I know everyone here wants the top notch equipment, but just thought i'd throw it out there, how well does a 3.5 mercury work for your boat? i just want to get faster than trolling speeds! I'm in no rush...

sidenote:
calling all texans... academy finally sent me my information to get my boat and trailers registered after 28 days (supposed to be 15!). But since i don't have my motor yet, what should i do for registration then? do i just sit on the shore and wait to make enough for the motor? or will i just have to reregister even though it'll probably be 1-2 months?


----------



## CarlF (Sep 5, 2009)

A 3.5 hp on a 14' boat might push you along at hull speed. 
Definately will not plane the boat. 
Dont know that it will be any faster then a good TM with a fully charged battery. 
But you can take an extra couple of gallons of gas, which is still lighter than the TM plus multiple batteries.


----------



## MikeyBob365 (Sep 5, 2009)

what about a 5hp? would that be a significant difference than my 50lbs Minn Kota?


----------



## pbw (Sep 5, 2009)

MikeyBob365 said:


> what about a 5hp? would that be a significant difference than my 50lbs Minn Kota?

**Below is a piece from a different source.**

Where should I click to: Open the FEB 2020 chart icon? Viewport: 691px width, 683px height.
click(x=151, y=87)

My 5 HP B&S moved my 14ft grunman with a deck at pretty good clip see video below.


https://www.youtube.com/watch?v=k5rifClQVZw


----------



## huntinfool (Sep 6, 2009)

In Texas you have to register the boat and motor seperately. But that only applies if you are putting a trolling motor or gas powered motor on it. If you gonna paddle it you don't need anything. 

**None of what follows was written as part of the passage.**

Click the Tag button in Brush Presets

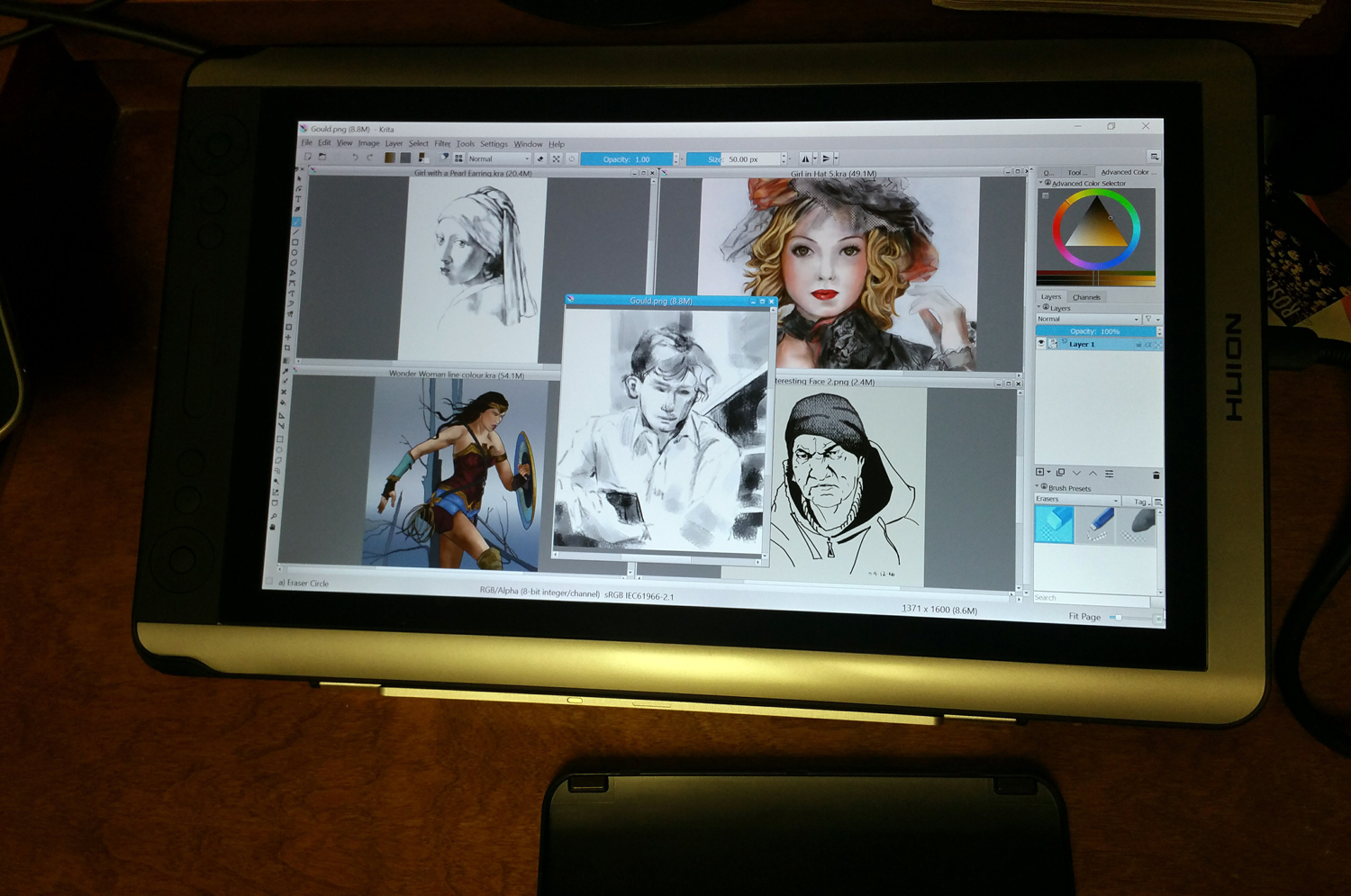[1139, 502]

So go get the boat registered and use the trolling motor and then when you get the gas powered motor just register the motor and your good.


----------



## CarlF (Sep 6, 2009)

> Report this postReply with quote
> 
> MikeyBob365 wrote:
> what about a 5hp? would that be a significant difference than my 50lbs Minn Kota?
> ...




That is a lot faster than I thought it would push a 14' boat!


----------



## duke (Sep 6, 2009)

my b&s pushs my 12ft great even with two. went out with neighbor earier this year and we trolled two day and around 28 miles on 2gal of motion lotion.


----------



## TrackerTom (Sep 10, 2009)

Even the 3.5 will be way faster than a 50lb trolling motor. Hull speed usually takes 150-200lb of thrust. The Minn Kota edrive motors are rated 2HP and supposed to be actually 2.4HP so this should peg the hull speed but I agree no planing.

Tom


----------



## Henry Hefner (Sep 10, 2009)

MikeyBob365 said:


> I know everyone here wants the top notch equipment, but just thought i'd throw it out there, how well does a 3.5 mercury work for your boat? i just want to get faster than trolling speeds! I'm in no rush...
> 
> sidenote:
> calling all texans... academy finally sent me my information to get my boat and trailers registered after 28 days (supposed to be 15!). But since i don't have my motor yet, what should i do for registration then? do i just sit on the shore and wait to make enough for the motor? or will i just have to reregister even though it'll probably be 1-2 months?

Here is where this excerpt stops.